Required Scopes Per Endpoint

Each API endpoint in the reference includes a “Required scopes” section that tells you which Auth scopes must be granted for the request to succeed. Example callout:
Required scopes
When a request is missing required scopes, the API returns an error indicating insufficient permissions.

Choosing Scopes

When your app initiates an OAuth flow, it should request the minimum set of scopes needed for your use cases. Overly broad scopes can lead to unnecessary user friction at install time. Review your integration’s features and map them to the scopes in the catalog above. Example: Syncing basic scheduling data into a third party system
  • scheduled_events:read Required to read scheduled meetings and their status.
  • invitees:read Required to associate meetings with people and contact details.
  • webhooks:write (optional) Recommended for near real time updates. Not required if the integration relies on polling.

Troubleshooting

Missing scope error If you receive a 403 error indicating missing scopes:
  1. Verify that the scopes requested during installation include all required by the endpoint you are calling.
  2. Confirm that the user granted all requested scopes (users can decline scopes during install).
  3. For existing installs, you may need to reauthorize the app to request additional scopes.
Webhooks not delivering events
  • Check that webhooks:write is granted.
  • Confirm that your subscription includes the event family you want to receive.
  • Ensure that the related domain read scopes are also granted.

Backward Compatibility

Legacy OAuth apps and Personal Access Tokens issued before the introduction of scoped permissions retain full access to available endpoints by default.

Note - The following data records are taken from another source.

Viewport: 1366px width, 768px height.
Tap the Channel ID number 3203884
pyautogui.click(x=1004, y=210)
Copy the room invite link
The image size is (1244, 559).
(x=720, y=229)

For newly created OAuth apps and new Personal Access Tokens, no API access is granted until scopes are explicitly requested and approved. When a legacy token is refreshed, it is automatically migrated to the scoped token format. This migration happens transparently and does not require the user to reauthorize the application.

Sample Authorization URL

Replace CLIENT_ID and REDIRECT_URI with your values: 
https://auth.calendly.com/oauth/authorize
?client_id=CLIENT_ID
&redirect_uri=REDIRECT_URI
&response_type=code
&scope=scheduled_events:read webhooks:write
List scopes separated by spaces. Only include the scopes your app needs.